WRITTEN TASK
Rewrite all the records below, putting "Goal:" in place of every "Instruction:" and changing nothing else.

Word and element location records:
◆ ◆ ◆ ◆

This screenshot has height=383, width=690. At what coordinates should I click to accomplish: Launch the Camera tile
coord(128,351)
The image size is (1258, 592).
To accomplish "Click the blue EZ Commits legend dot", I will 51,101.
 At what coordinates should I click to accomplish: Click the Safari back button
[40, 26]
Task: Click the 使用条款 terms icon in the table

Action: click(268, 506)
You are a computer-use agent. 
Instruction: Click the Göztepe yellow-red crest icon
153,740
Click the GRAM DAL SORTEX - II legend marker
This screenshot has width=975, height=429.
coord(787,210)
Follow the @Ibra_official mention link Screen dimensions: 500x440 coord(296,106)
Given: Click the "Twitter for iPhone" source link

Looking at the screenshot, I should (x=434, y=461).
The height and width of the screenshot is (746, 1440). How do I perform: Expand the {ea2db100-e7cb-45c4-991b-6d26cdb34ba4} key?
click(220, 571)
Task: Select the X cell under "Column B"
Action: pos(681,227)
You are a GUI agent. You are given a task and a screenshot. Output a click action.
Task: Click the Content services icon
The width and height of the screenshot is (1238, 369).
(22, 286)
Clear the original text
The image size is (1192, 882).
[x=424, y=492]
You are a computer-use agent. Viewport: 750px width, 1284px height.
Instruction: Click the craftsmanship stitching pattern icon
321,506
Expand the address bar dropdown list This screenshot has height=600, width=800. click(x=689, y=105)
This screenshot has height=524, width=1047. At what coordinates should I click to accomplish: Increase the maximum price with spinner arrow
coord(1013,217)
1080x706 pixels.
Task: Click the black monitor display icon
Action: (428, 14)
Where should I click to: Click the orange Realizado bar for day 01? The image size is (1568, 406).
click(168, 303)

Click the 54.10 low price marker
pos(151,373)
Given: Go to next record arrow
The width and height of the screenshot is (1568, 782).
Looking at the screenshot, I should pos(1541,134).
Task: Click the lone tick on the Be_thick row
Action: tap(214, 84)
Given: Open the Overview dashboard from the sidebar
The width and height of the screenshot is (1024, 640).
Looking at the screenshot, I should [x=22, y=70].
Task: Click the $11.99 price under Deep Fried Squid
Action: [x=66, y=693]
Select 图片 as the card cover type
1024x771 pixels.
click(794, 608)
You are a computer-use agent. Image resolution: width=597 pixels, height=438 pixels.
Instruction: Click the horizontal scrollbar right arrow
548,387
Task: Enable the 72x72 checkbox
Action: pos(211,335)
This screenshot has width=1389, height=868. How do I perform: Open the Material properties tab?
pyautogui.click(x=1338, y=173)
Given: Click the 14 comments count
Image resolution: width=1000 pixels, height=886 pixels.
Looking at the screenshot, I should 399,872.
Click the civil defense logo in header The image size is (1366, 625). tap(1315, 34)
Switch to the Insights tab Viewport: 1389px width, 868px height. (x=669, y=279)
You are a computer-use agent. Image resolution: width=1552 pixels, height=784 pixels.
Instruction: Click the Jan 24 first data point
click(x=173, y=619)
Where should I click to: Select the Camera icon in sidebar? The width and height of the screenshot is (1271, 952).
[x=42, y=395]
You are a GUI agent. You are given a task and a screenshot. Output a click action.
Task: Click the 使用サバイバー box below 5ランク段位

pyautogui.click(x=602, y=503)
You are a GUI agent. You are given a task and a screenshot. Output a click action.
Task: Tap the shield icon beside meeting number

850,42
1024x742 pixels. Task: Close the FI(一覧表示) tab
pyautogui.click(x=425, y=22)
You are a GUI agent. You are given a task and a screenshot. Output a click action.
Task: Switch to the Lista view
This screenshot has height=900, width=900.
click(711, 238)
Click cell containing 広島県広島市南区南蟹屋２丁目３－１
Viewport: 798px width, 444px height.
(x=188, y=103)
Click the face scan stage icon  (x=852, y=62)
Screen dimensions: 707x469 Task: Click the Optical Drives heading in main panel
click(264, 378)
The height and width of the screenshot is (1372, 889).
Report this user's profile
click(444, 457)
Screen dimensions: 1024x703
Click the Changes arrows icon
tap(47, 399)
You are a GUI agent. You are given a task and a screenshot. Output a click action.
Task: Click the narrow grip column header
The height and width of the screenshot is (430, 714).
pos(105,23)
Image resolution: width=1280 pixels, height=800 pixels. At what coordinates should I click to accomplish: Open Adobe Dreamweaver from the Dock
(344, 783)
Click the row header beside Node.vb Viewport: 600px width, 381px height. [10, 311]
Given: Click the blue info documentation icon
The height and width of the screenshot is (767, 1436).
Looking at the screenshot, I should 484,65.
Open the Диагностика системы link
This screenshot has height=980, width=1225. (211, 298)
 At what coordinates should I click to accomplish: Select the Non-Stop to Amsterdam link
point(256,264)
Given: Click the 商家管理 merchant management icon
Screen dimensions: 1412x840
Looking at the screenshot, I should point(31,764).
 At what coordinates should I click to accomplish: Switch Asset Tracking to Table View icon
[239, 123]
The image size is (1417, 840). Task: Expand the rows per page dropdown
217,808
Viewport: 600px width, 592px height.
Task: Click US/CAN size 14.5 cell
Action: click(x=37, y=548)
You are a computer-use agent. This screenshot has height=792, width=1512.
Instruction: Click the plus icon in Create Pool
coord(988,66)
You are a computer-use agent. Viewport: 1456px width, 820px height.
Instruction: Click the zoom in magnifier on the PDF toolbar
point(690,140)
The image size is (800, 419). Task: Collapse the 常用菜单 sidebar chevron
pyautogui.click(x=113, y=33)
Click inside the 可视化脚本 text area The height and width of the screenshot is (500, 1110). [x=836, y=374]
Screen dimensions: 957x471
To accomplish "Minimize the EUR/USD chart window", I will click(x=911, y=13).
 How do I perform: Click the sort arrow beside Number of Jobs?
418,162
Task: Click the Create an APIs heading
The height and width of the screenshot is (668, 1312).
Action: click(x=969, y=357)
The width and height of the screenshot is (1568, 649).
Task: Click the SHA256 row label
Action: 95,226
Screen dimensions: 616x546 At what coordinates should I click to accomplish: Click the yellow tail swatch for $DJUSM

◆ ◆ ◆ ◆

WORKED ANSWER
This screenshot has height=383, width=690. At what coordinates should I click to accomplish: Launch the Camera tile
coord(128,351)
The image size is (1258, 592).
To accomplish "Click the blue EZ Commits legend dot", I will 51,101.
 At what coordinates should I click to accomplish: Click the Safari back button
[40, 26]
Task: Click the 使用条款 terms icon in the table

Action: click(268, 506)
You are a computer-use agent. 
Goal: Click the Göztepe yellow-red crest icon
153,740
Click the GRAM DAL SORTEX - II legend marker
This screenshot has width=975, height=429.
coord(787,210)
Follow the @Ibra_official mention link Screen dimensions: 500x440 coord(296,106)
Given: Click the "Twitter for iPhone" source link

Looking at the screenshot, I should (x=434, y=461).
The height and width of the screenshot is (746, 1440). How do I perform: Expand the {ea2db100-e7cb-45c4-991b-6d26cdb34ba4} key?
click(220, 571)
Task: Select the X cell under "Column B"
Action: pos(681,227)
You are a GUI agent. You are given a task and a screenshot. Output a click action.
Task: Click the Content services icon
The width and height of the screenshot is (1238, 369).
(22, 286)
Clear the original text
The image size is (1192, 882).
[x=424, y=492]
You are a computer-use agent. Viewport: 750px width, 1284px height.
Goal: Click the craftsmanship stitching pattern icon
321,506
Expand the address bar dropdown list This screenshot has height=600, width=800. click(x=689, y=105)
This screenshot has height=524, width=1047. At what coordinates should I click to accomplish: Increase the maximum price with spinner arrow
coord(1013,217)
1080x706 pixels.
Task: Click the black monitor display icon
Action: (428, 14)
Where should I click to: Click the orange Realizado bar for day 01? The image size is (1568, 406).
click(168, 303)

Click the 54.10 low price marker
pos(151,373)
Given: Go to next record arrow
The width and height of the screenshot is (1568, 782).
Looking at the screenshot, I should pos(1541,134).
Task: Click the lone tick on the Be_thick row
Action: tap(214, 84)
Given: Open the Overview dashboard from the sidebar
The width and height of the screenshot is (1024, 640).
Looking at the screenshot, I should [x=22, y=70].
Task: Click the $11.99 price under Deep Fried Squid
Action: [x=66, y=693]
Select 图片 as the card cover type
1024x771 pixels.
click(794, 608)
You are a computer-use agent. Image resolution: width=597 pixels, height=438 pixels.
Goal: Click the horizontal scrollbar right arrow
548,387
Task: Enable the 72x72 checkbox
Action: pos(211,335)
This screenshot has width=1389, height=868. How do I perform: Open the Material properties tab?
pyautogui.click(x=1338, y=173)
Given: Click the 14 comments count
Image resolution: width=1000 pixels, height=886 pixels.
Looking at the screenshot, I should 399,872.
Click the civil defense logo in header The image size is (1366, 625). tap(1315, 34)
Switch to the Insights tab Viewport: 1389px width, 868px height. (x=669, y=279)
You are a computer-use agent. Image resolution: width=1552 pixels, height=784 pixels.
Goal: Click the Jan 24 first data point
click(x=173, y=619)
Where should I click to: Select the Camera icon in sidebar? The width and height of the screenshot is (1271, 952).
[x=42, y=395]
You are a GUI agent. You are given a task and a screenshot. Output a click action.
Task: Click the 使用サバイバー box below 5ランク段位

pyautogui.click(x=602, y=503)
You are a GUI agent. You are given a task and a screenshot. Output a click action.
Task: Tap the shield icon beside meeting number

850,42
1024x742 pixels. Task: Close the FI(一覧表示) tab
pyautogui.click(x=425, y=22)
You are a GUI agent. You are given a task and a screenshot. Output a click action.
Task: Switch to the Lista view
This screenshot has height=900, width=900.
click(711, 238)
Click cell containing 広島県広島市南区南蟹屋２丁目３－１
Viewport: 798px width, 444px height.
(x=188, y=103)
Click the face scan stage icon  (x=852, y=62)
Screen dimensions: 707x469 Task: Click the Optical Drives heading in main panel
click(264, 378)
The height and width of the screenshot is (1372, 889).
Report this user's profile
click(444, 457)
Screen dimensions: 1024x703
Click the Changes arrows icon
tap(47, 399)
You are a GUI agent. You are given a task and a screenshot. Output a click action.
Task: Click the narrow grip column header
The height and width of the screenshot is (430, 714).
pos(105,23)
Image resolution: width=1280 pixels, height=800 pixels. At what coordinates should I click to accomplish: Open Adobe Dreamweaver from the Dock
(344, 783)
Click the row header beside Node.vb Viewport: 600px width, 381px height. [10, 311]
Given: Click the blue info documentation icon
The height and width of the screenshot is (767, 1436).
Looking at the screenshot, I should 484,65.
Open the Диагностика системы link
This screenshot has height=980, width=1225. (211, 298)
 At what coordinates should I click to accomplish: Select the Non-Stop to Amsterdam link
point(256,264)
Given: Click the 商家管理 merchant management icon
Screen dimensions: 1412x840
Looking at the screenshot, I should point(31,764).
 At what coordinates should I click to accomplish: Switch Asset Tracking to Table View icon
[239, 123]
The image size is (1417, 840). Task: Expand the rows per page dropdown
217,808
Viewport: 600px width, 592px height.
Task: Click US/CAN size 14.5 cell
Action: click(x=37, y=548)
You are a computer-use agent. This screenshot has height=792, width=1512.
Goal: Click the plus icon in Create Pool
coord(988,66)
You are a computer-use agent. Viewport: 1456px width, 820px height.
Goal: Click the zoom in magnifier on the PDF toolbar
point(690,140)
The image size is (800, 419). Task: Collapse the 常用菜单 sidebar chevron
pyautogui.click(x=113, y=33)
Click inside the 可视化脚本 text area The height and width of the screenshot is (500, 1110). [x=836, y=374]
Screen dimensions: 957x471
To accomplish "Minimize the EUR/USD chart window", I will click(x=911, y=13).
 How do I perform: Click the sort arrow beside Number of Jobs?
418,162
Task: Click the Create an APIs heading
The height and width of the screenshot is (668, 1312).
Action: click(x=969, y=357)
The width and height of the screenshot is (1568, 649).
Task: Click the SHA256 row label
Action: 95,226
Screen dimensions: 616x546 At what coordinates should I click to accomplish: Click the yellow tail swatch for $DJUSM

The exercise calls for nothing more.